Oleg Pawliszcze

Odkąd pamiętam moje życie łączyły dwa kosmosy doświadczeń – bezradność / słabość, oraz poczucie ciała. Wydźwignąłem się ze stanu wtórnej niesprawności i odcięcia od fizyczności i przyjemności istnienia w ludzkiej formie. Wieloletnie doświadczenia na sobie samym przywiodły mnie do wiedzy o tym, że jesteśmy, jako ludzie zranialni jedynie w obszarach, w których na to pozwalamy. A pozwalamy na to często, ponieważ nie wiemy, że to my jesteśmy w mocy kreować treść doświadczeń i to, co z nami robią.

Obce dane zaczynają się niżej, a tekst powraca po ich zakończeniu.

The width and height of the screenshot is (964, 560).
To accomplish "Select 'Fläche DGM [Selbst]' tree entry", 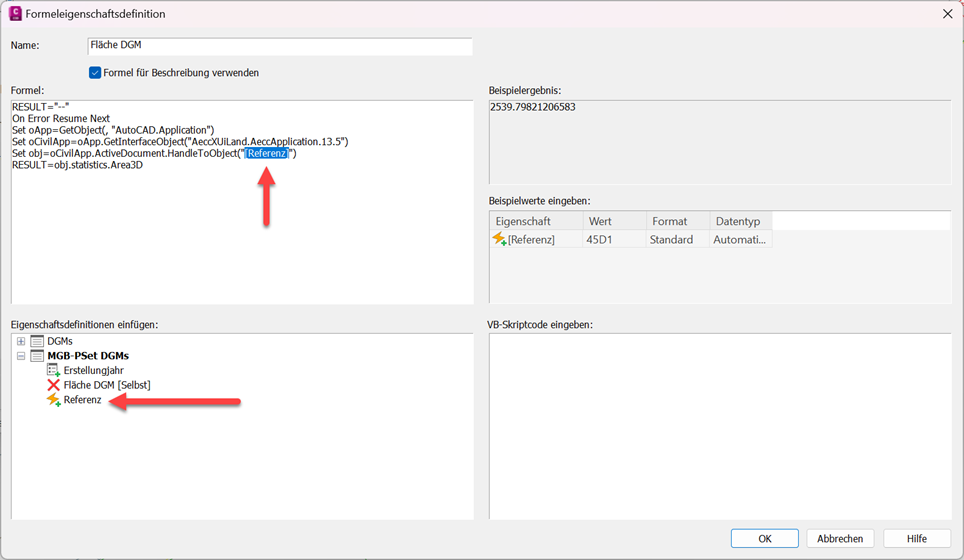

Wyprowadziłem się samodzielnie (oczywiście ucząc się wielu technik od wielu nauczycieli, nigdy jednak nie sięgając po terapię) z przewlekłej depresji i stanów paranoiczno – lękowych, co pozwoliło mi w klarowny sposób ujrzeć, że wiele z tak zwanych nieprzeskakiwalnych barier, to po prostu drążki do wspinaczki po prywatnym placu zabaw jakim jest osobista natura człowieka.


Na moją historię rozwoju składają się lata treningu sztuk walki (bez rewelacyjnych wyników na polu zwycięstw na macie i ulicy, wtedy również straciłem większość zębów), różnych rodzajów jogi, medytacji i innych technik eksploracji umysłu i ciała, a zwłaszcza oddechu. Położyło to fundament pod to, co ostatnimi laty stało się moją intuicyjną i twórczą metodyką.

Moje metody pracy tkwią korzeniami w uznanych systemach neurointeligentnych systemów samoedukacji, takich jak Metoda Feldenkraisa, czy NLP (obie te metody zgłębiałem i zgłębiam nadal), co nieustannie wzbogaca spontaniczną kreatywność mojego układu nerwowego w aspekcie płodzenia niepowtarzalnych sposobów usamodzielniania, jakie może wytworzyć człowiek, jeśli tylko zaufa temu, kim / czym jest.